Вышел, сел на извозчика и сказал:
— Вези меня, братец, в какой-нибудь театр. Смерть, хочется повеселиться. Хе-хе…
— В Художественный? — спросил извозчик.
— Можно и в Художественный. Впрочем, нет брат. Там идет моя «Анатема». Вези куда- нибудь в другое место. К Коршу, что ли.
Приехав в Коршевский театр, Андреев купил билет и на цыпочках вошел в зрительный зал.
На сцене стоял актер в студенческом мундире, страстно взывая к актрисе:
— Оль-Оль! Я люблю тебя! Посмотри на эти Воробьевы горы…
— «Дни нашей жизни», — разочарованно прошептал Андреев. — Экая незадача!
Неприятная горечь накоплялась в груди и комком подкатывала к горлу.
Он встал, вышел на улицу и сел на другого извозчика.
— Вези меня, голубчик, в какой-нибудь театр кроме Художественного и Солодовниковского.
— Пожалуйте!
Подойдя к кассе третьего театра, Андреев взял билет и спросил кассиршу:
— А что сегодня идет?
— «Анфиса», Леонида Андреева. Очень хорошая вещь.
Андреев скомкал билет и со стоном выбежал на улицу.
— Есть еще один театр, — сказал он сам себе, — но у меня и пьеса еще одна есть: «Жизнь человека». Я уверен, что наткнусь именно на нее. И еще один есть театр. Но туда не стоит и показываться: там, я знаю, — «Черные маски».
Во взоре его светилось отчаянье.
Громадный равнодушный город катил перед ним тысячные людские волны, громадный город заключал в себе массу развлечений, но — все они были не для него.
— Для всех, кроме него! Ха-ха!
Чем дальше, тем все больше и больше ему хотелось повеселиться… Взгляд его упал на гигантскую огненную вывеску:
— «Синематограф „Moderne“».
— Пойду я хоть в синематограф, — подумал несчастный, и уныло побрел в иллюминованный подъезд.
Через минуту публика в ужасе шарахнулась от какого-то невысокого черного человека, который со страдальческим воем, расталкивая всех, бросился к выходу. В синематографе, демонстрировали сенсационную картину: «Леонид Андреев у себя на даче. Только самое короткое время! Леонид Андреев на моторной лодке. Редкое зрелище! Леонид Андреев и Оскар Норвежский за чаем! Леонид Андреев говорит в граммофон. Невозможное стало возможным! Спешите смотреть!».
На лице Андреева застыла мертвенная скука; в глазах виднелось страдание.
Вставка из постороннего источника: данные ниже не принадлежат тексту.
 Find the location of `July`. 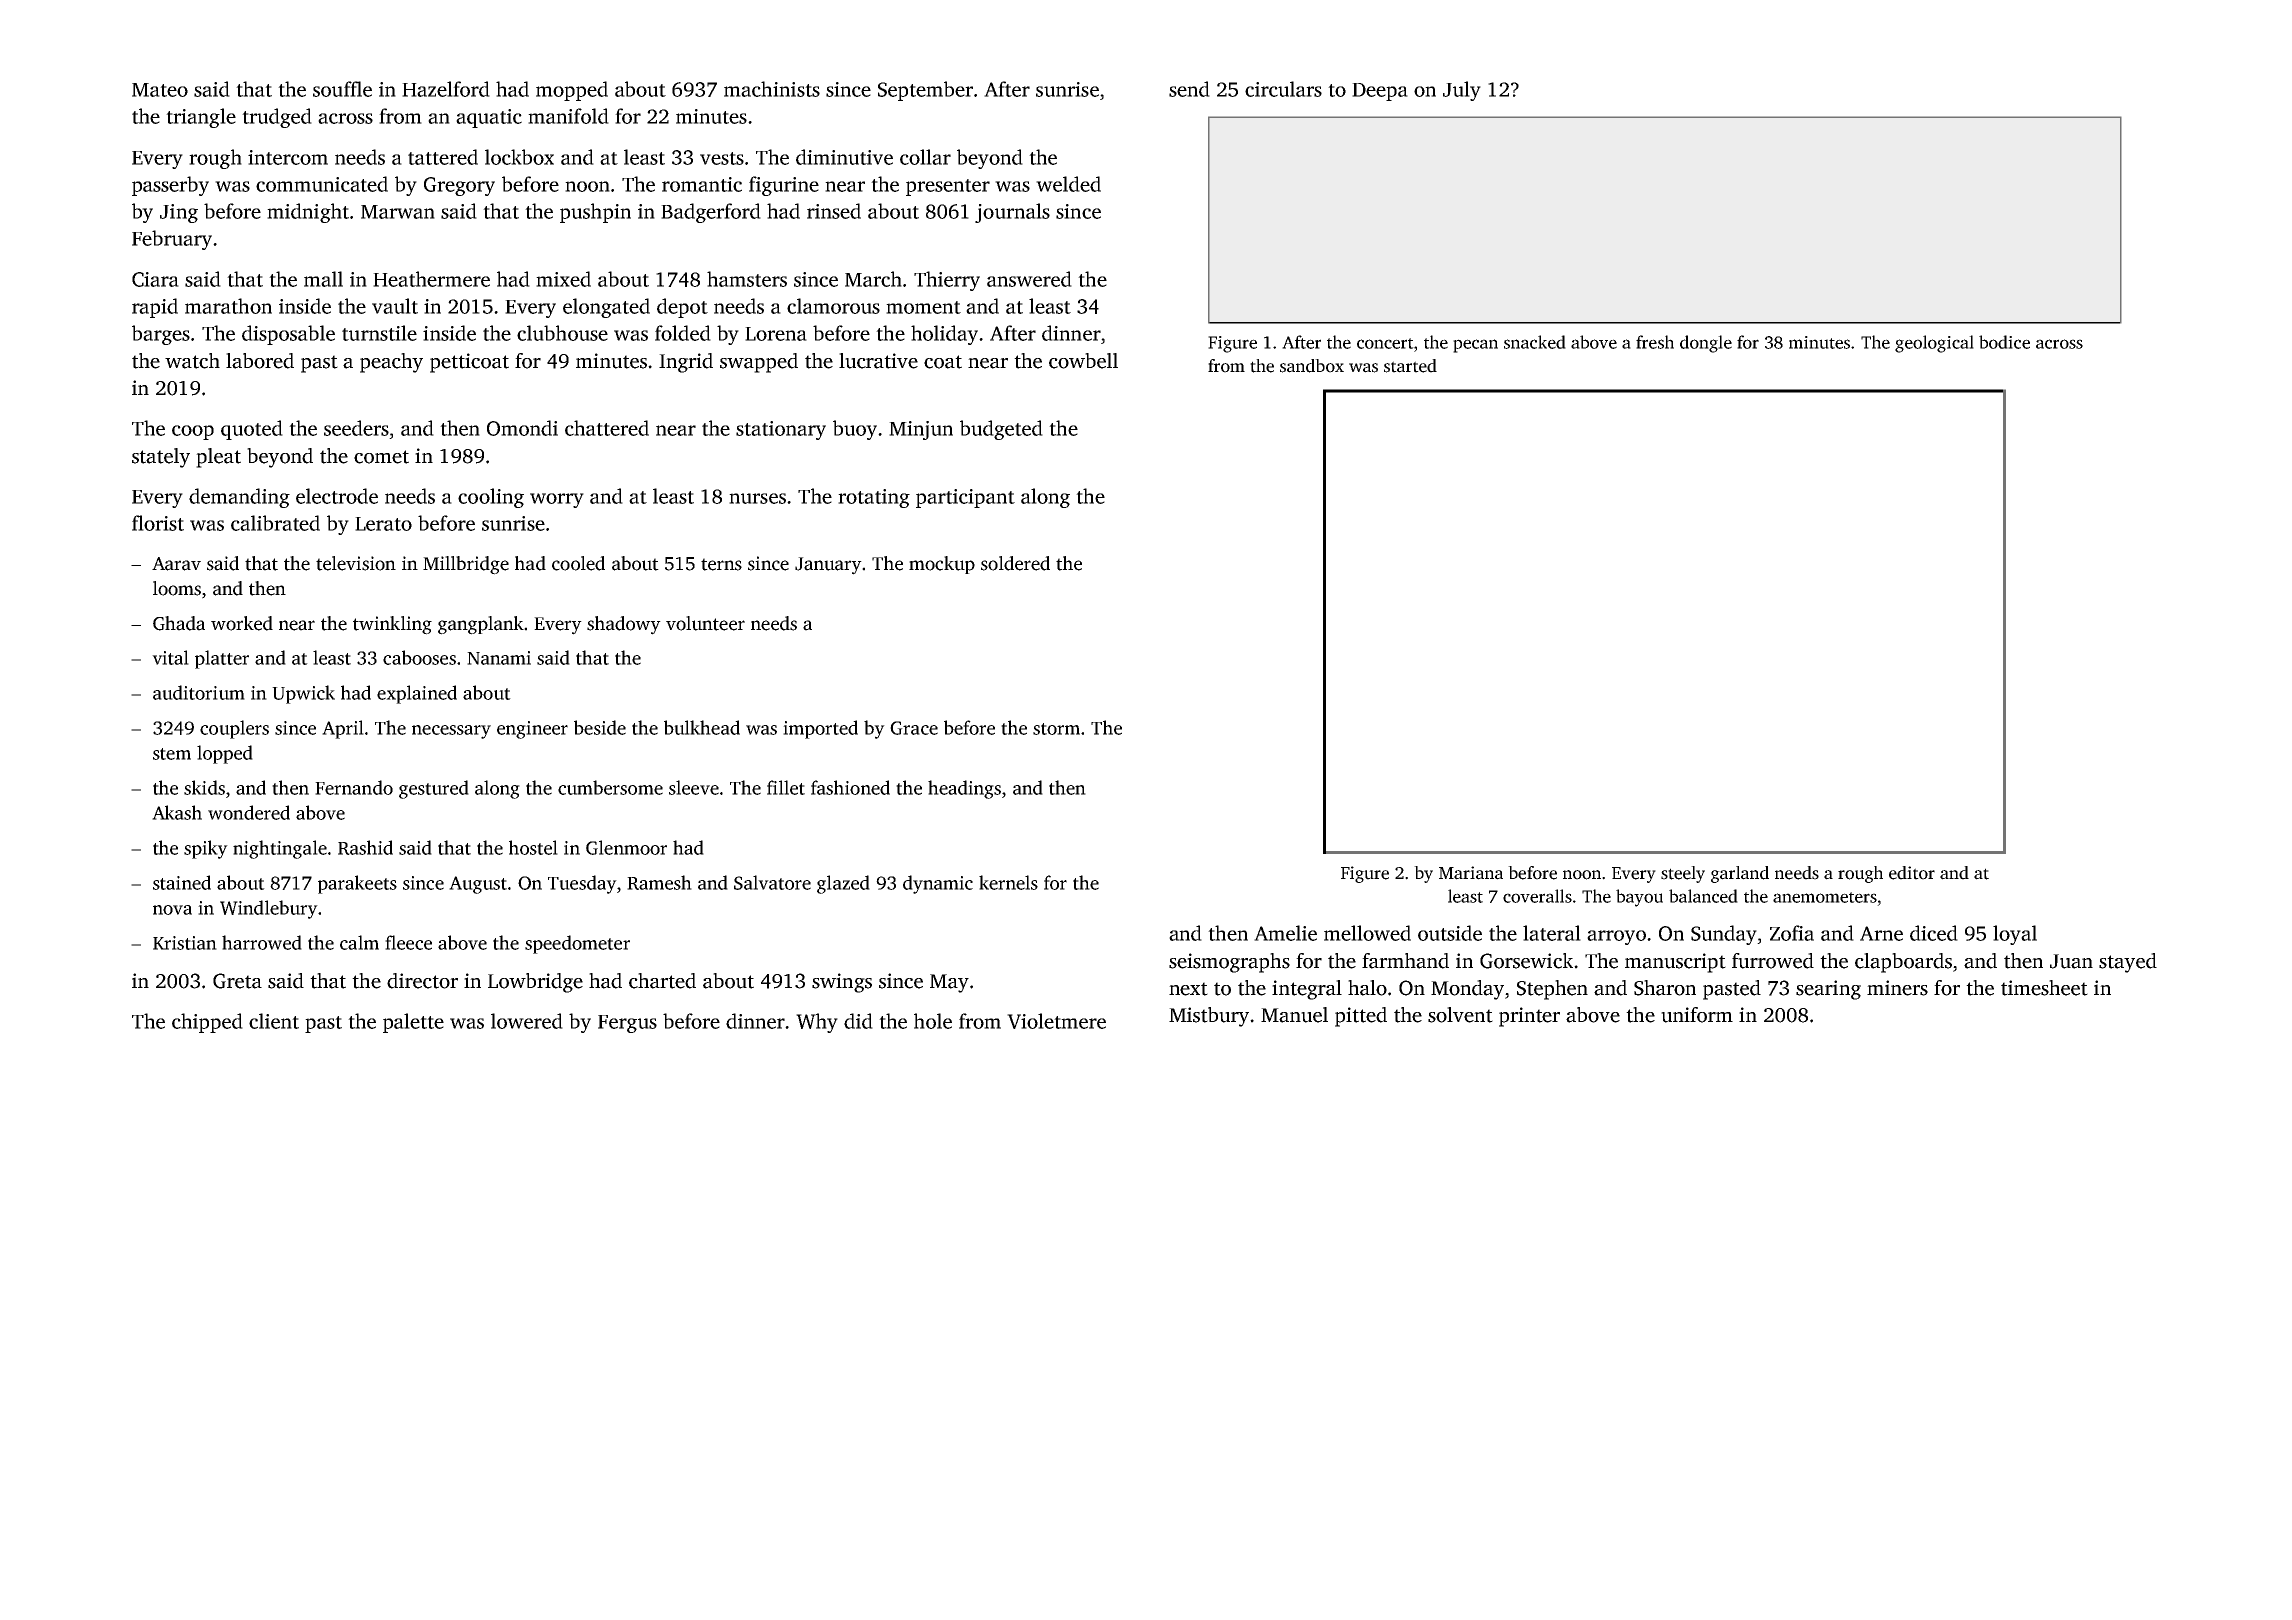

Он махнул рукой и пошел на вокзал написать жене письмо, — что завтра выезжает обратно.
— Открыточку? — спросила его продавщица в вокзальном киоске. — Вот, пожалуйста… Не желаете ли: Леонид Андреев, последний выпуск.
Андреев, шатаясь, отошел от киоска, опустился на колени и, воздев руки кверху, заплакал:
— Господи! За что ты меня проклял?!
Пернатое
I
До сих пор мне почти совсем не приходилось думать о жизни африканских дикарей… Занятый своими делами, я совершенно забыл об их существовании и имею основание утверждать, что их отношение ко мне носило такой же характер — полнейшего равнодушия.
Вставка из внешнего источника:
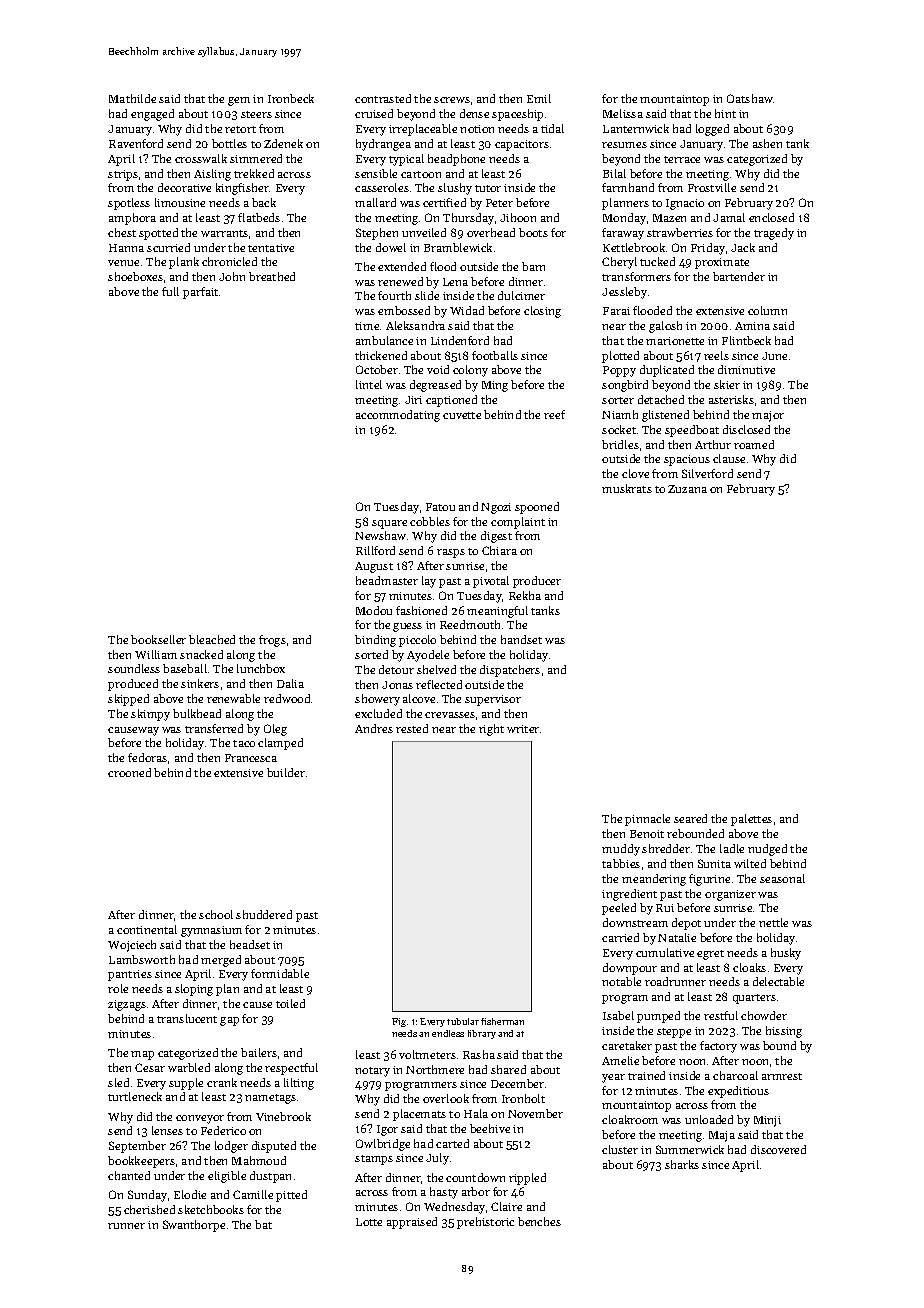 The height and width of the page is (1308, 924). Describe the element at coordinates (542, 312) in the page. I see `closing` at that location.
В своей жизни я написал целый ряд фельетонов и статей: юмористических, сатирических, ядовитых, полных сарказма и негодования, но едва ли хотя одно мое произведение вызвало на устах африканского дикаря улыбку или заставило его искренно негодовать вместе со мною по поводу все ухудшающейся жизни на нашей бестолковой планете.
Так мы жили: я — сам по себе, а дикари, под палящими лучами африканского солнца, — сами по себе.
Но однажды, когда я сидел в редакции, освещенной электрическим светом, имея перед собой телефон, сзади — шкаф, битком набитый гениальными творениями, а сбоку последние телеграммы, сообщавшие мне о различных событиях в самых последних закоулках земного шара, — мне до боли сделалось жаль несчастных, невежественных дикарей, лишенных не только телефона и шкафа, набитого книгами, но даже простой, дешевой, копеечной вечерней газеты!
— Вот, — сказал я сам себе, — ты сидишь здесь, залитый электрическим светом, сильный, всезнающий культурный человек, а в это же самое время где-нибудь у истоков Нила жалкий, тупой дикарь, раздираемый когтями свирепого льва, молча страдает и от когтей, и от отсутствия вечерней газеты, и от своей собственной тупости и невежества…
Сердце мое болезненно сжалось, и к горлу подкатил тяжелый ком.
Для журналиста — у меня на редкость добрая, отзывчивая душа и широкое, способное на героизм и самопожертвование сердце.
Целую неделю у меня не выходила из головы судьба африканских дикарей, а еще через неделю — я решил поехать к ним, неся с собой знание, просвещение и истинные культурные начинания, могущие поднять дикаря до меня, всезнающего, разностороннего газетного работника.
Издатель сначала удивился моему решению, потом огорчился, потом выразил опасение — не страдаю ли я тихим помешательством, а потом выдал мне аванс, написал в своей газете, что «редакция, не щадя затрать, решила послать собственного специального корреспондента в центральную Африку»… и я уехал…
II
Утомившись, после длинного дневного перехода под свирепыми лучами центрального африканского солнца, я, вместе со своими проводниками, остановился на ночлег в тропическом лесу, сплошь состоявшем из лиан, змей и голодных назойливых львов.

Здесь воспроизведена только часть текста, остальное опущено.